Una victoria y un puerto libre

Al filo de la medianoche del 24 de diciembre de 1958, las fuerzas guerrilleras iniciaron el asalto a las posiciones batistianas en Puerto Padre. La refriega terminó alrededor de las 5:30 p.m. del 25 de diciembre, con la rendición incondicional de las huestes de la dictadura

Autor:

Juan Morales Agüero

PUERTO PADRE, Las Tunas.— Transcurría el verano de 1958 cuando los barbudos del Ejército Rebelde hicieron trizas la ofensiva desplegada por los uniformados del régimen de Fulgencio Batista. Con el armamento ocupado al enemigo, Fidel decidió organizar varias columnas, cuyos miembros serían los encargados de llevar la guerra a otros lugares del país.

Con ese contingente revolucionario, a fines de octubre de ese año se creó el IV Frente Oriental Simón Bolívar, al mando del Comandante Delio Gómez Ochoa. Su zona de operaciones sería el noroeste de Oriente, con sus columnas 12,14 y 32, dirigidas por importantes jefes rebeldes.

Al filo de la medianoche del 24 de diciembre, las fuerzas guerrilleras iniciaron el asalto a las posiciones batistianas en Puerto Padre. Pusieron en la mira objetivos tales como el Ayuntamiento, la Junta Electoral, la Aduana, los cuarteles policiales y de la Marina y el Fuerte de la Loma. La refriega terminó alrededor de las 5:30 p.m. del 25 de diciembre, con la rendición incondicional de las huestes de la dictadura ante el capitán del Ejército Rebelde Arsenio García Dávila, del Estado Mayor del IV Frente y expedicionario del Granma.

Le fue ocupado al enemigo una buena cantidad de material de guerra, como 136 armas largas, numerosas armas cortas, abundante parque y otros insumos. Además, hubo más de un centenar de prisioneros. Tres combatientes rebeldes murieron en la acción: Manuel Olivera Guerra, Luis Manuel Rodríguez Romero y Francisco Rivero Mujica. Ellos equivocaron la calle por donde debían operar y fueron barridos por una ametralladora emplazada en un cuartel de la dictadura.

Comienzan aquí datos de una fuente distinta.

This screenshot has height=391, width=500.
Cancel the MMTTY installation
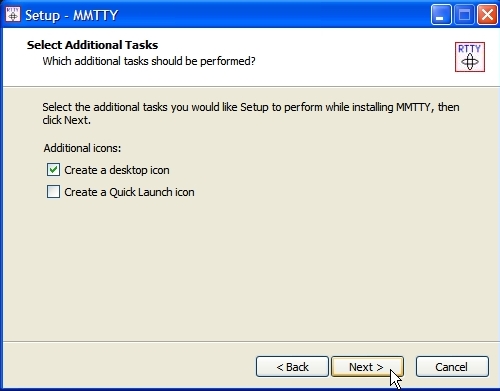pyautogui.click(x=452, y=367)
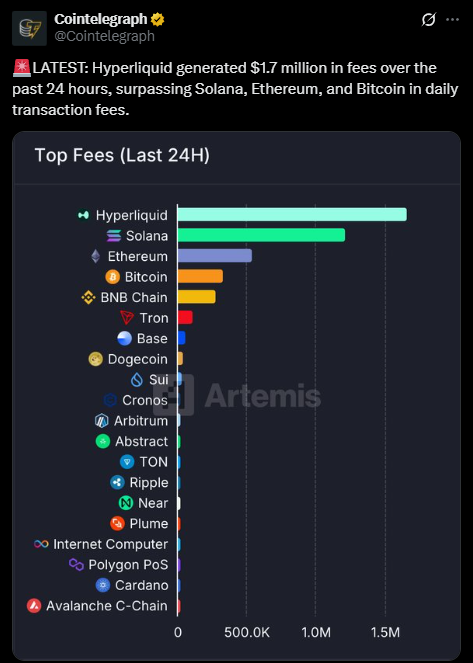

La mayoría de la oficialidad del IV Frente Oriental tomó parte activa en el combate por la toma de Puerto Padre. También lo hicieron cuatro mujeres, miembros de las llamadas Marianas, entre ellas Esther Puebla (Teté), actualmente general de brigada de las Fuerzas Armadas Revolucionarias (FAR).

Radio Rebelde, la emisora de los barbudos, anunció así aquel histórico suceso: «Tomado Puerto Padre por las fuerzas rebeldes». Y acto seguido: «Informe del IV Frente Oriental: La Columna 32 José Antonio Echeverría, al mando del Comandante Delio Gómez Ochoa, tomó la ciudad de Puerto Padre, importante población situada al norte de Oriente».

La reacción popular fue apoteósica. Los puertopadrenses se lanzaron a la calle a festejar la victoria, que convirtió a su ciudad en el primer puerto liberado en el norte de Oriente y a la batalla por su emancipación en la más importante librada por el IV Frente Oriental Simón Bolívar.

Lo dijo Radio Rebelde al finalizar su información dirigida al pueblo: «Se ha producido otra gran victoria del Ejército Rebelde en su batalla decisiva contra las fuerzas de la dictadura». Puerto Padre era ya territorio libre de Cuba.

 

Nota: Agradecemos la colaboración en esta sección de la Oficina de Asuntos Históricos del Consejo de Estado.